In certain cases, though, say-on-pay has been used effectively to mobilize pressure to implement changes in compensation packages. Unfortunately, too often these changes are for the worse, emphasizing the kind of performance-based compensation that only serves to encourage risky behavior and incentivize short-termism, the tendency of CEOs to focus on meeting quarterly stock expectations and thus maximize their bonuses.

This is because compensation packages are often judged based on the company’s stock performance, which is much more dependent on overall market forces than anything the executive can control, and doesn’t necessarily give an accurate indicator of how a company will perform in the long run.

If a company is performing well, shareholders are typically willing to approve whatever pay package is put in front of them. On the other hand, if a company’s stock is declining and shareholders feel that compensation does not line up with performance, they will vote against pay proposals, and firms frequently make genuine efforts to restructure the CEO’s compensation package.

Many large pension funds have been on the front lines of these battles, using their size to compel firms they invest in to alter their pay policies in ways that encourage CEOs to focus on longer-term value. The problem is that shareholders often push for more performance-based pay, in which a large proportion of an executive’s compensation is tied to the company’s stock price.

This practice encourages executives to prioritize actions that will boost stock prices in the immediate future – such as stock buybacks – over actions that will create more durable growth – such as investments in innovation. The result is CEOs acting in ways that boosts their pay while harming their companies in the long run.

A more effective measure to curb executive pay by empowering shareholders would be to give them more control over electing corporate board members, which is the aim of the Boardroom Accountability Project.
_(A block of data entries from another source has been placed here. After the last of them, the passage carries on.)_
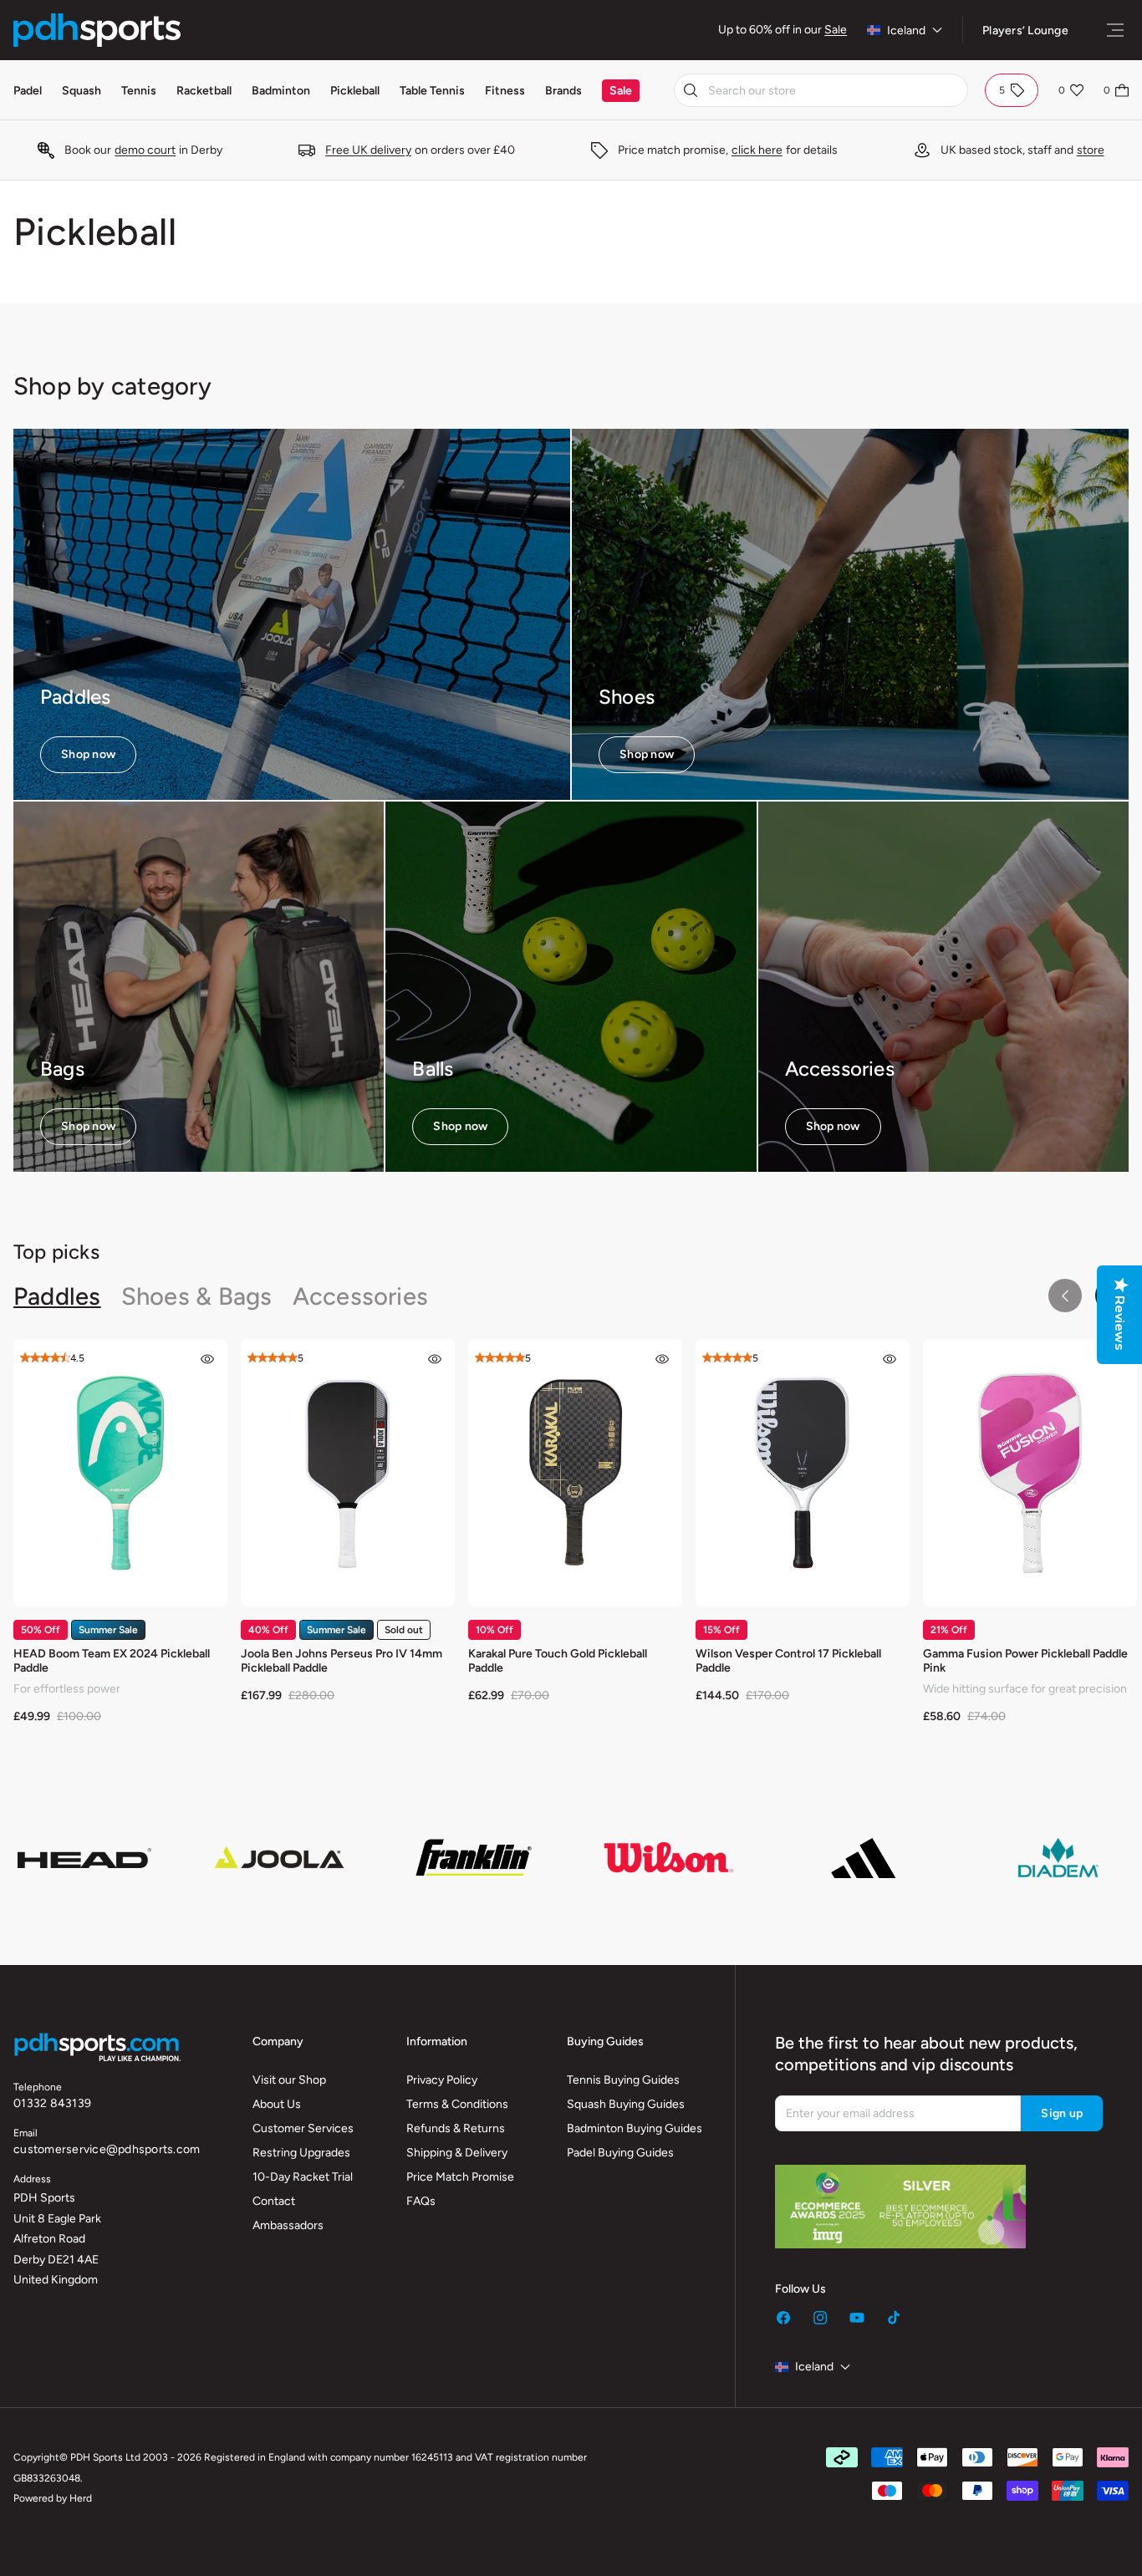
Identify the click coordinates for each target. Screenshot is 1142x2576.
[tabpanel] (571, 1538)
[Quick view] (207, 1359)
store (1090, 150)
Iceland (906, 30)
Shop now (88, 754)
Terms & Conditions (457, 2104)
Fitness (505, 91)
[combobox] (821, 90)
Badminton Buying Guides (634, 2128)
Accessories (840, 1068)
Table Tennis (432, 91)
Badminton (281, 91)
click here (757, 150)
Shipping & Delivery (456, 2153)
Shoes (627, 697)
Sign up (1062, 2113)
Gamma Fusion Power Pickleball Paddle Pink (1025, 1661)
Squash (81, 91)
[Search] (690, 90)
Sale (835, 30)
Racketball (204, 91)
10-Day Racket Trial (302, 2177)
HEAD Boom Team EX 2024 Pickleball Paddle (111, 1661)
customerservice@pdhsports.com (106, 2149)
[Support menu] (1115, 30)
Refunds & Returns (455, 2128)
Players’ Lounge (1025, 30)
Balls (432, 1068)
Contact (273, 2201)
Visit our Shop (289, 2080)
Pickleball (355, 91)
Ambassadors (288, 2225)
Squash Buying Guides (626, 2104)
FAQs (421, 2201)
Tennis (138, 91)
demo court (145, 150)
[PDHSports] (97, 30)
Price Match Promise (460, 2177)
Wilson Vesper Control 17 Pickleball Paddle (788, 1661)
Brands (563, 91)
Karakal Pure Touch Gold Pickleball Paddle (557, 1661)
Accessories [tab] (361, 1296)
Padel (27, 91)
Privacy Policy (441, 2080)
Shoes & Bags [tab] (197, 1296)
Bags (62, 1068)
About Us (276, 2104)
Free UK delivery (368, 150)
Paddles (75, 697)
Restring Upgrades (301, 2153)
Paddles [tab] (57, 1296)
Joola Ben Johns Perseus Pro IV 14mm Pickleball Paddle (341, 1661)
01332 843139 (52, 2103)
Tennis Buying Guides (623, 2080)
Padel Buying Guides (620, 2153)
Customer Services (303, 2128)
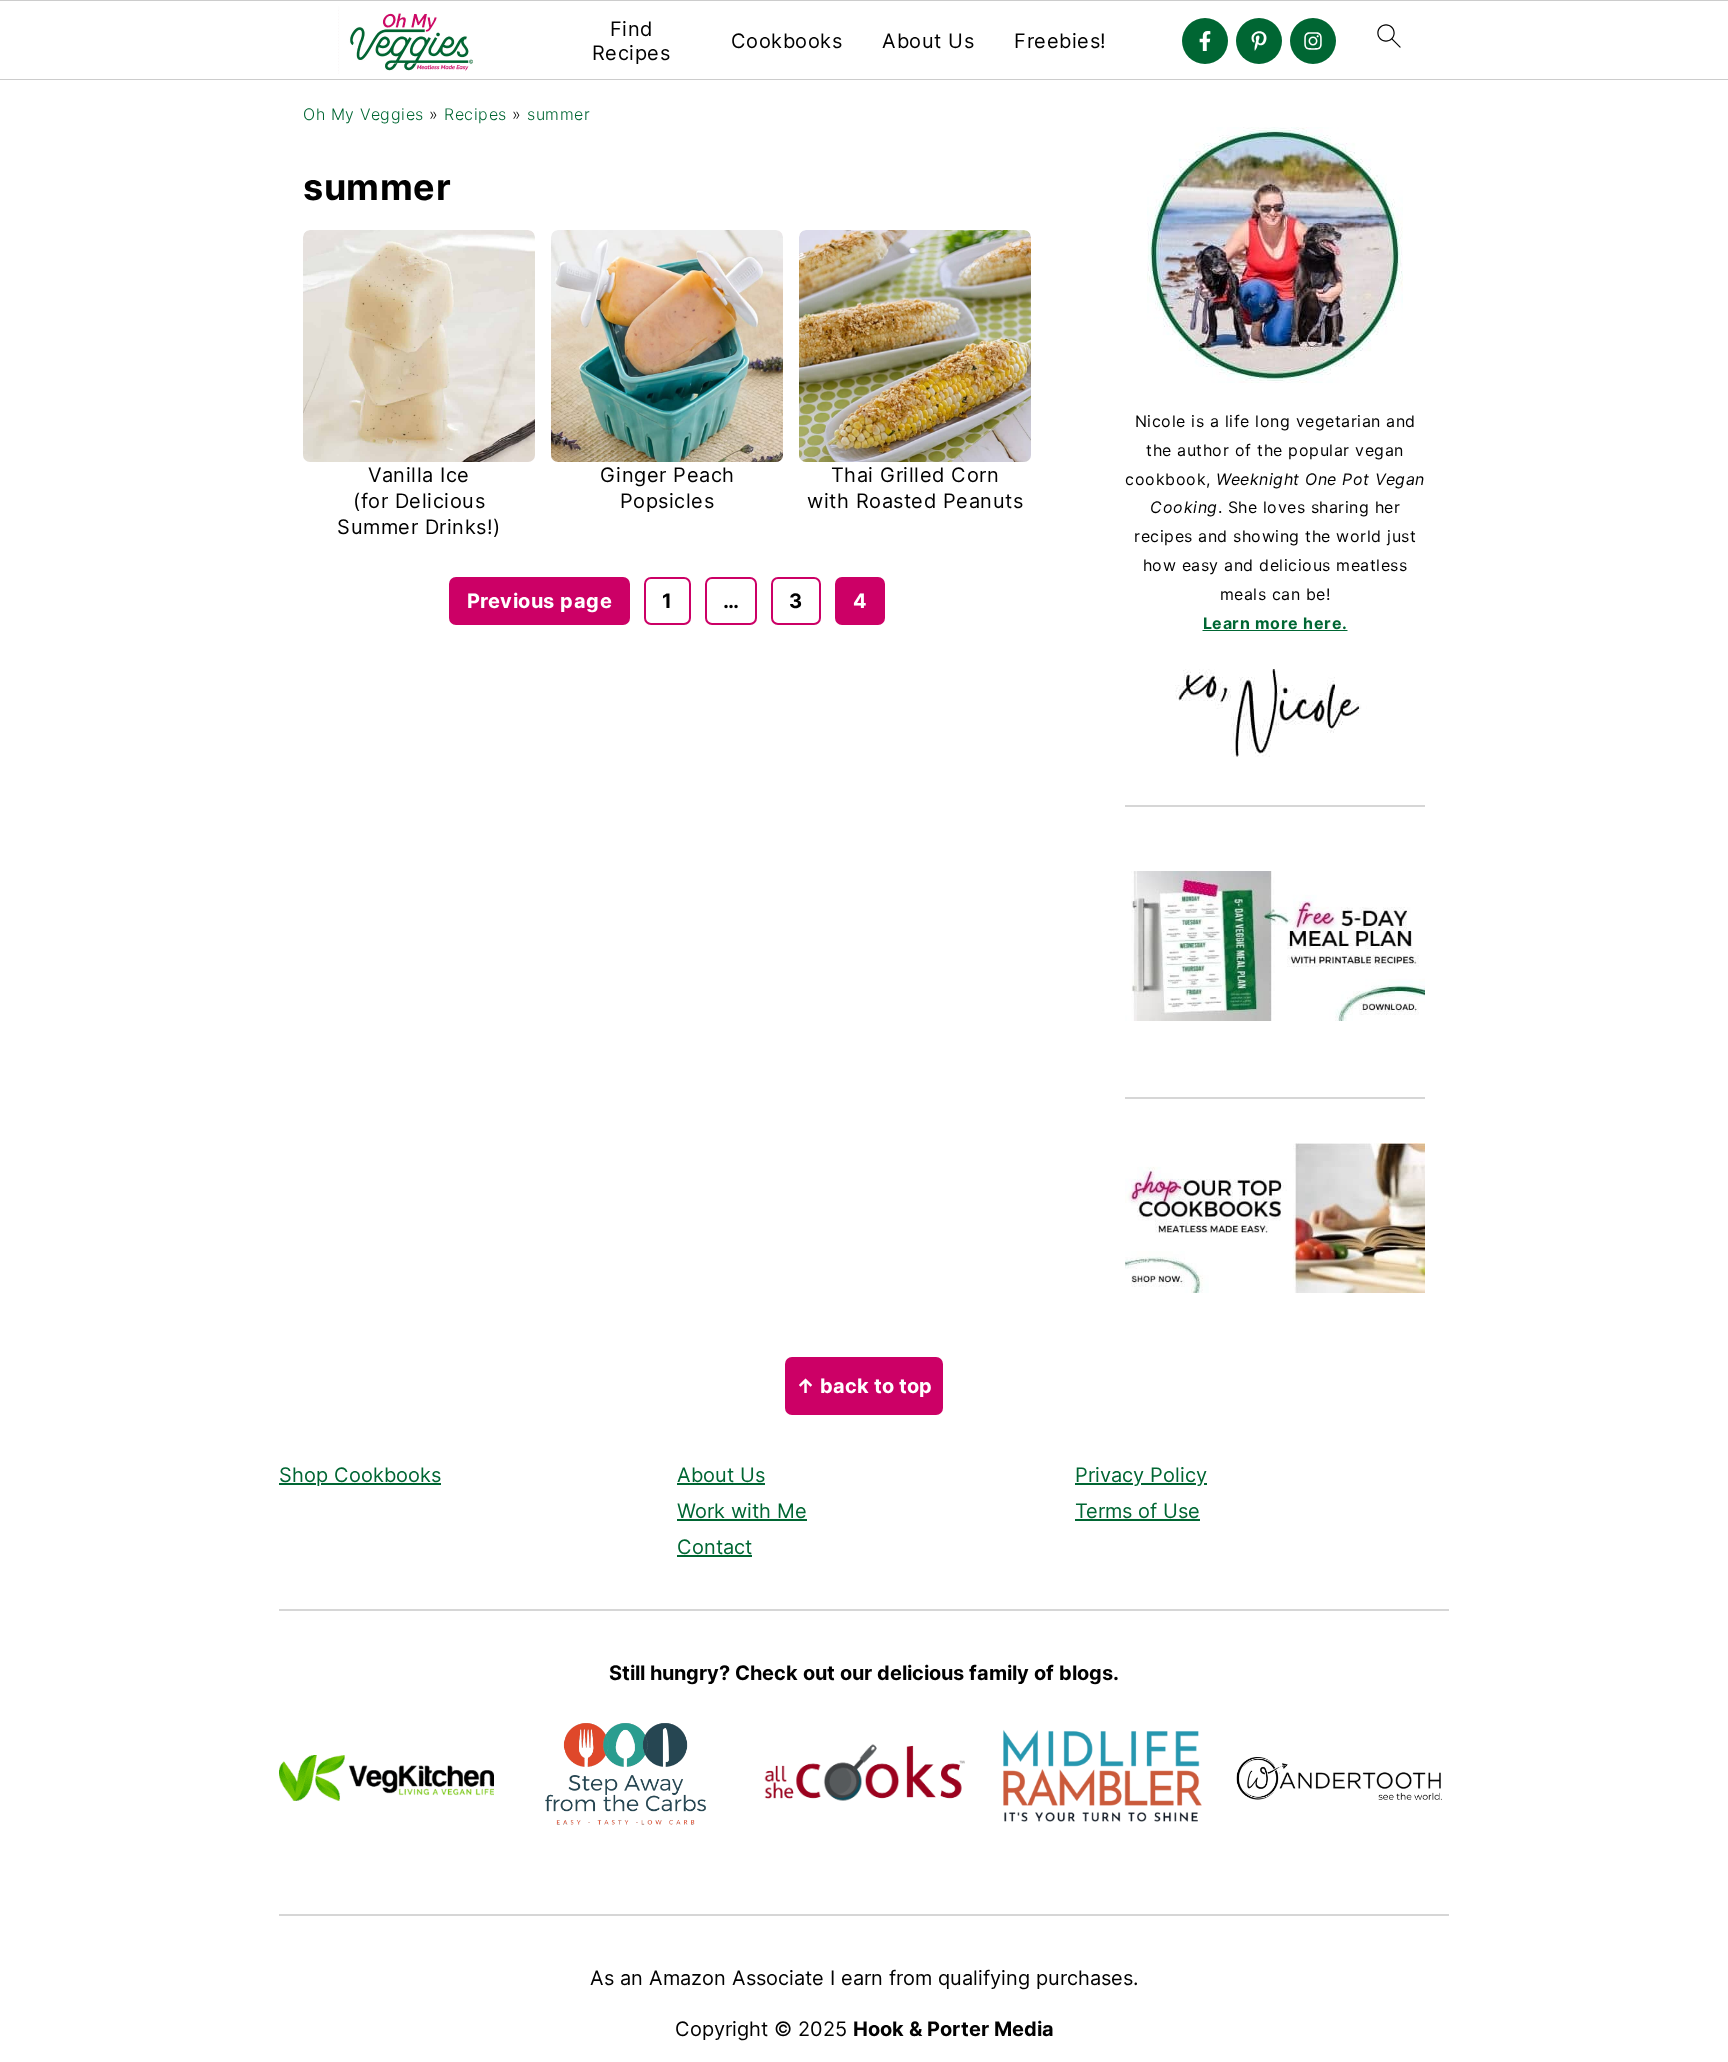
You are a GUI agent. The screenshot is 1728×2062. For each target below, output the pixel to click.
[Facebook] (1205, 41)
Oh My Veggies (363, 114)
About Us (928, 41)
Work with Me (742, 1511)
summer (558, 114)
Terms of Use (1137, 1511)
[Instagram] (1313, 41)
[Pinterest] (1259, 41)
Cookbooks (787, 41)
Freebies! (1060, 41)
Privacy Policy (1141, 1475)
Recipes (475, 114)
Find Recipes (631, 41)
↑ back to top (864, 1386)
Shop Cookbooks (360, 1475)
Started by New York City Comptroller Scott Stringer, the Project seeks to give shareholders proxy access, the ability to nominate directors to the board. That idea is gaining traction among pension funds across the nation.

This would, in theory, give shareholders a meaningful voice regarding a variety of business actions, including executive compensation practices. Recently, activists have had decent success in getting some companies to voluntarily change their bylaws to allow proxy access, but the SEC has no intention of crafting a rule forcing firms to do so.

Alternatively, the SEC could mandate that workers receive a delegate to represent them on compensation committees. Or, at the very least, the rule could be changed to make these shareholder votes binding to ensure that companies always take them seriously, which has been an issue for certain firms in the past.

What’s clear is that there’s a lot more work to be done to meet the goal of curbing CEO pay.